Newly launched spot ETFs tied to XRP, Solana, and Dogecoin likewise recorded positive flows on the same day, signaling expanding investor interest beyond Bitcoin and Ethereum.
Ruck said 2025 has marked a year of structural maturation for spot crypto ETFs, with cumulative inflows reaching tens of billions of dollars even amid fluctuating asset returns. Developments across Ethereum, Solana, and XRP ecosystems have helped sustain investor engagement despite price volatility.
Looking ahead to 2026, analysts expect institutional adoption to accelerate further, supported by improving regulatory clarity in the United States and expanded product access through major brokerage platforms.
At the same time, issuers continue filing applications for additional spot altcoin ETFs with varied structural features. On Tuesday, Bitwise submitted proposals for 11 new spot altcoin ETFs designed to provide both direct and indirect exposure to digital assets.
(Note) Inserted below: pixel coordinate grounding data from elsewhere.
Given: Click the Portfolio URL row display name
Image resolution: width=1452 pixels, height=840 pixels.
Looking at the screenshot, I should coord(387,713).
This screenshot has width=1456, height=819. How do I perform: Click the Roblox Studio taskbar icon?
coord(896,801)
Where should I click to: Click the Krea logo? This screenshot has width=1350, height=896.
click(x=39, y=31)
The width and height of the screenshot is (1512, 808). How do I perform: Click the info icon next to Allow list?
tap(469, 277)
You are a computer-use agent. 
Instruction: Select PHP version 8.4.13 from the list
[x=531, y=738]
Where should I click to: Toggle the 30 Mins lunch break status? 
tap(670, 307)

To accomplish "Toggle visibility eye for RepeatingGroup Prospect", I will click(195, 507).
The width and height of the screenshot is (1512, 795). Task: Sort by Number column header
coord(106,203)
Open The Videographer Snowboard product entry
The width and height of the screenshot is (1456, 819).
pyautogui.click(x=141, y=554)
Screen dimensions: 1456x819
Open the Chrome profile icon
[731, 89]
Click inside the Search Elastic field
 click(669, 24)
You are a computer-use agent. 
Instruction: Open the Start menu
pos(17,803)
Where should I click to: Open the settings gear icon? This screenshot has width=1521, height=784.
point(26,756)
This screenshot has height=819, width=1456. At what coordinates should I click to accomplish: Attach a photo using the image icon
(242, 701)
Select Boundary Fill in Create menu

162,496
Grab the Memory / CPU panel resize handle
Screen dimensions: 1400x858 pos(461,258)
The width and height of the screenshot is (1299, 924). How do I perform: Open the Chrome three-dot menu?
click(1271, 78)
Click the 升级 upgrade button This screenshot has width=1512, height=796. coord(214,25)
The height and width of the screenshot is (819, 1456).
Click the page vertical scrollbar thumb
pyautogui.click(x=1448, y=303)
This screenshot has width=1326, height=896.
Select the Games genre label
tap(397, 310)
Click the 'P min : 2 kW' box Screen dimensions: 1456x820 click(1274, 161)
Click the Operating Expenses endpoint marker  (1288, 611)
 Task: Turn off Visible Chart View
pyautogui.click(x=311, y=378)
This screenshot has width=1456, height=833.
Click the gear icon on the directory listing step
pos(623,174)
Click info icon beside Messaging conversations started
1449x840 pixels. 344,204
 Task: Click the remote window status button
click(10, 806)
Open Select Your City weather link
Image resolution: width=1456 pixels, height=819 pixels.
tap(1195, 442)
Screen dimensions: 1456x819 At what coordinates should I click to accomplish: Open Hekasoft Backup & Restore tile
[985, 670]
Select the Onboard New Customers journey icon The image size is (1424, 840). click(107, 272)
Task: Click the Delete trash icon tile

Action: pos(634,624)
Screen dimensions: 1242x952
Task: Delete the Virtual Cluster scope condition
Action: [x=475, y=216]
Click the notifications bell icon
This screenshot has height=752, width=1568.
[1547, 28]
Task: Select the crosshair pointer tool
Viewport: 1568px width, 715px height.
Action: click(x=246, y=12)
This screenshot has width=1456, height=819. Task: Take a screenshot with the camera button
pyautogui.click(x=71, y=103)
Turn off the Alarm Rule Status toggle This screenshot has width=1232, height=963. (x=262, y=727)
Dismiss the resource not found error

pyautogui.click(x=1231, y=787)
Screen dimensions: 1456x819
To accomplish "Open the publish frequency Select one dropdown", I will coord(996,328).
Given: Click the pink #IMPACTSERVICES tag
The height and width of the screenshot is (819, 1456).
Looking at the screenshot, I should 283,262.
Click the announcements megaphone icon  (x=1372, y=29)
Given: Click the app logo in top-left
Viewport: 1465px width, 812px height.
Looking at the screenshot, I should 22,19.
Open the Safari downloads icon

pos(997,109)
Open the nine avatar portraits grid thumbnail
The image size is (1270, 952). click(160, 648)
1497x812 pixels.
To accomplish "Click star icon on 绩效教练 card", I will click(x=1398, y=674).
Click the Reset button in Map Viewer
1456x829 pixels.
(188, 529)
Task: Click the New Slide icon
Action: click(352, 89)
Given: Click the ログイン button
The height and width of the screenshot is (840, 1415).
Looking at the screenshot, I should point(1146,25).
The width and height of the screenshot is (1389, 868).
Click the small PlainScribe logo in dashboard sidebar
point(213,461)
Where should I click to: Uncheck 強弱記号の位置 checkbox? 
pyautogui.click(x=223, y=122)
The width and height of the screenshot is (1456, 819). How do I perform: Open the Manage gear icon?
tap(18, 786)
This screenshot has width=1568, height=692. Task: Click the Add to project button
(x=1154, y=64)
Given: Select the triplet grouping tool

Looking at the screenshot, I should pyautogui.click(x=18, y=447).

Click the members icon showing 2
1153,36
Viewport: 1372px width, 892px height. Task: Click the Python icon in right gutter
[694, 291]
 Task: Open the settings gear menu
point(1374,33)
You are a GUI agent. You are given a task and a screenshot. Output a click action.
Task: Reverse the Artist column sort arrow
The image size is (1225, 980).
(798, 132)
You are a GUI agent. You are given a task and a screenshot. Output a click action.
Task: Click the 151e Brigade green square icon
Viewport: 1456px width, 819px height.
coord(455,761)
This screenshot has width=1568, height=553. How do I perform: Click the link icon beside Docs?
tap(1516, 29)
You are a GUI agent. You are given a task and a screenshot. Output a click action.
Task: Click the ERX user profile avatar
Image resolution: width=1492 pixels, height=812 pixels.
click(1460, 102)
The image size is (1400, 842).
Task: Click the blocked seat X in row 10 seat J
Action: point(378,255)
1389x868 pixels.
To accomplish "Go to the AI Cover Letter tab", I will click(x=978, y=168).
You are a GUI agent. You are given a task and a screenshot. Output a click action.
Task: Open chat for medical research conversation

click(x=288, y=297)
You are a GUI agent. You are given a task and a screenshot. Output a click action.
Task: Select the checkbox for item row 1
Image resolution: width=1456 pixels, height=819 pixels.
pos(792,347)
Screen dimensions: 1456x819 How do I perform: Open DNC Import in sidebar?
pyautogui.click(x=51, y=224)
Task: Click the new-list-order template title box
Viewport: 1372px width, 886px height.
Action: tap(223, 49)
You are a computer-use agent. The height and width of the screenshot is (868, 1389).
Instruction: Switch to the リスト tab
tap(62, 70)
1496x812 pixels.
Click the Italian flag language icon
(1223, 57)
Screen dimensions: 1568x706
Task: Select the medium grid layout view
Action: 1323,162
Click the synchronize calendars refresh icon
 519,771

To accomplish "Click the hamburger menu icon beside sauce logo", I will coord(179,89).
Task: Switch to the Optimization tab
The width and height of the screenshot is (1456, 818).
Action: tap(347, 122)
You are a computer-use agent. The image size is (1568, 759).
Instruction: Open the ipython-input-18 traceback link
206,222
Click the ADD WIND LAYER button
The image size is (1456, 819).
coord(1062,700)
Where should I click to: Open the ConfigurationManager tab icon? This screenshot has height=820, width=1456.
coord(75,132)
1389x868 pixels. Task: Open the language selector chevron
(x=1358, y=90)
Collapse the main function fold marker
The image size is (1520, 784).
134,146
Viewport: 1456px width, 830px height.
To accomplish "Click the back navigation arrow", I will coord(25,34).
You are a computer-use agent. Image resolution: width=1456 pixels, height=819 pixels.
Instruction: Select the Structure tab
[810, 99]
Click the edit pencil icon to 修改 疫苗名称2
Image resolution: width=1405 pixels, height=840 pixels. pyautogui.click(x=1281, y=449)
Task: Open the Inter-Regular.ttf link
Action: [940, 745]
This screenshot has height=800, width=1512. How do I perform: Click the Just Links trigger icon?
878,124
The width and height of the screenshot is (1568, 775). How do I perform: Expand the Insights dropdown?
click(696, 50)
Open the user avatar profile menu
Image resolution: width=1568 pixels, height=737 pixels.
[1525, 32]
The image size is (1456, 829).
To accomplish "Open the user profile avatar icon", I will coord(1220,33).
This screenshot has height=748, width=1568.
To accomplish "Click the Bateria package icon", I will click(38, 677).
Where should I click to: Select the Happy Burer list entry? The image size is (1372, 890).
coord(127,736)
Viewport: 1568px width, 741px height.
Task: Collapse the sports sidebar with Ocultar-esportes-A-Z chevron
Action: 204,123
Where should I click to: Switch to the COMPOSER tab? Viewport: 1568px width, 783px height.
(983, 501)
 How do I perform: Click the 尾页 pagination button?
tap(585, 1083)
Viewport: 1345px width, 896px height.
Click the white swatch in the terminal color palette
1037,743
Regulatory observers anticipate continued expansion in the spot ETF segment next year, particularly if policy developments provide clearer guidance for digital asset markets.
As large institutions deepen their participation and regulatory frameworks evolve, spot crypto ETFs are increasingly viewed as a key bridge between traditional finance and the digital asset economy, offering investors regulated, accessible exposure to cryptocurrencies while reinforcing their integration into mainstream portfolios.